It is about a man who tries to save his troubled marriage by taking his wife, mother and mother-in-law on a Thanksgiving trip to Napa Valley. While tasting the wine, though, people begin revealing secrets better left untold, secrets that challenge relationships and test moral values.

What were your top 3 proudest moments @ Norfolk State University?

The first moment came when I saw my name above my first article as a freshman. That was a proud moment, a moment that pushed me to do more and more, which led to my second proud moment.

Because of my work on the school paper and my internship at the Virginian-Pilot newspaper, I had three job offers to be a journalist before I graduated: The Winston Salem Journal, The Virginian Pilot and The St. Petersburg Times.

## Description of the task
Print the passage of the Norfolk State interview between "It is about" and "second proud moment.", inclusive.

## Dataset section
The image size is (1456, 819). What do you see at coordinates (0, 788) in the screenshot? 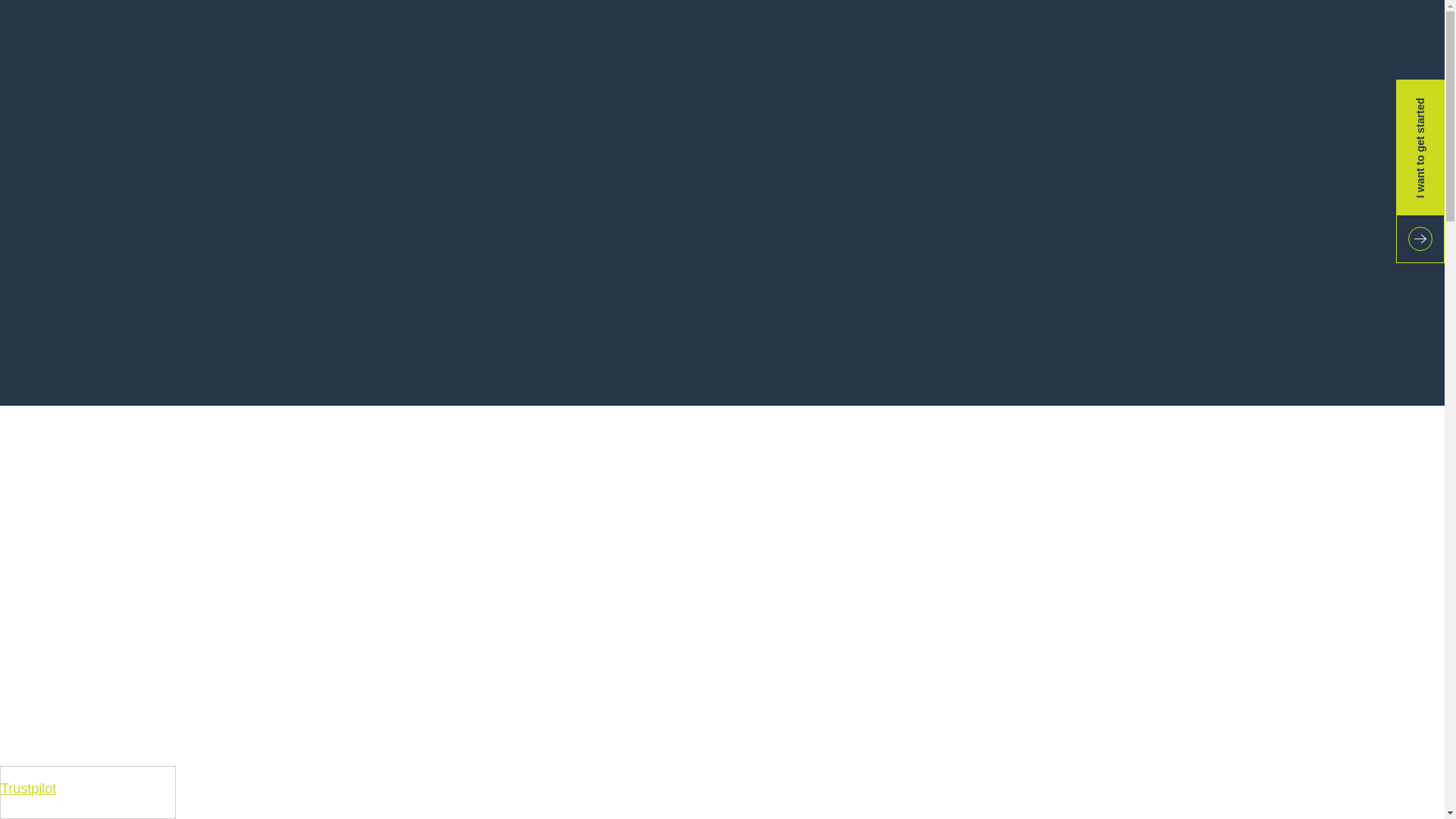
I see `'Trustpilot'` at bounding box center [0, 788].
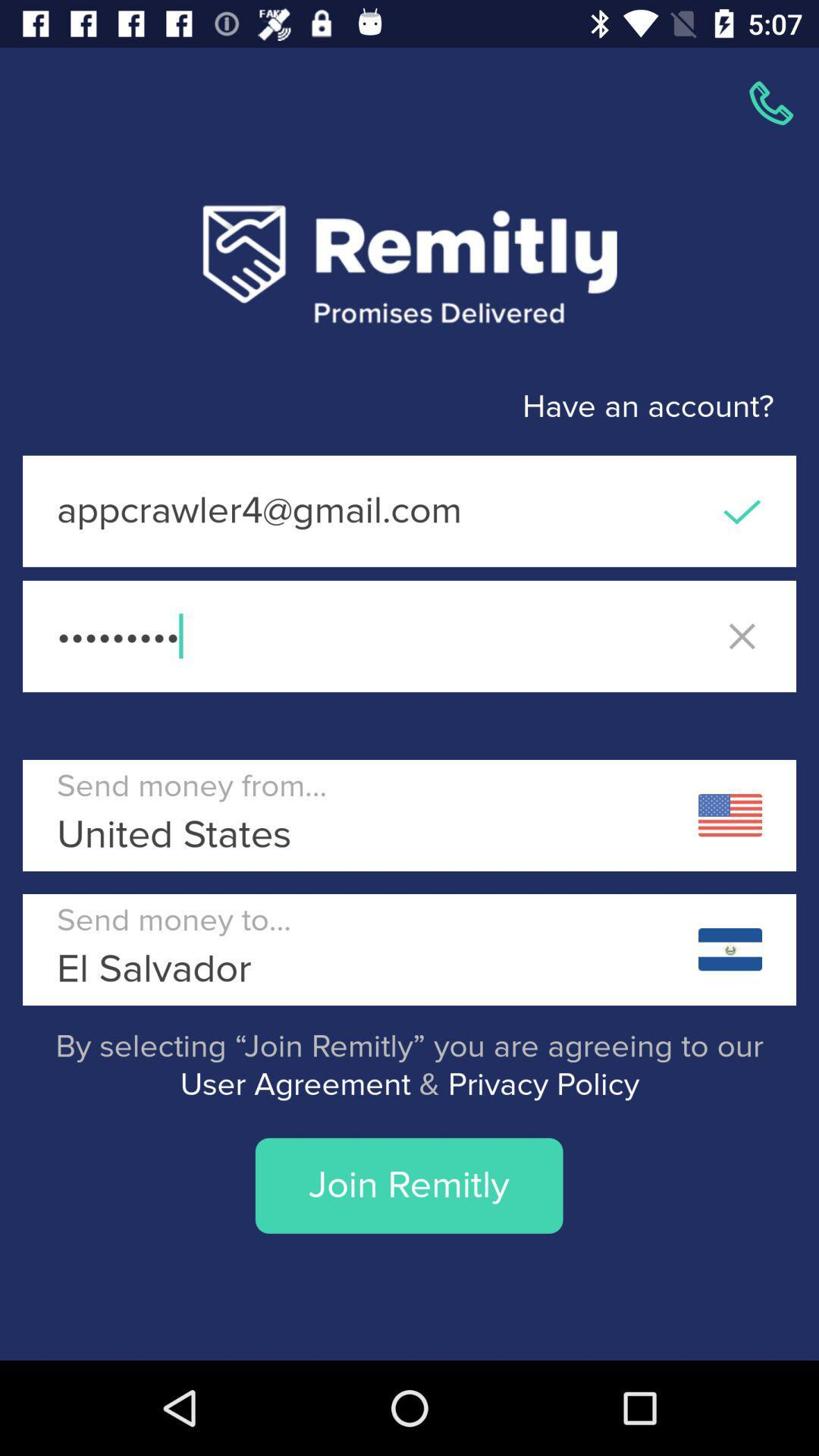  I want to click on item below the have an account? app, so click(410, 511).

## Solution to the exercise
It is about a man who tries to save his troubled marriage by taking his wife, mother and mother-in-law on a Thanksgiving trip to Napa Valley. While tasting the wine, though, people begin revealing secrets better left untold, secrets that challenge relationships and test moral values.

What were your top 3 proudest moments @ Norfolk State University?

The first moment came when I saw my name above my first article as a freshman. That was a proud moment, a moment that pushed me to do more and more, which led to my second proud moment.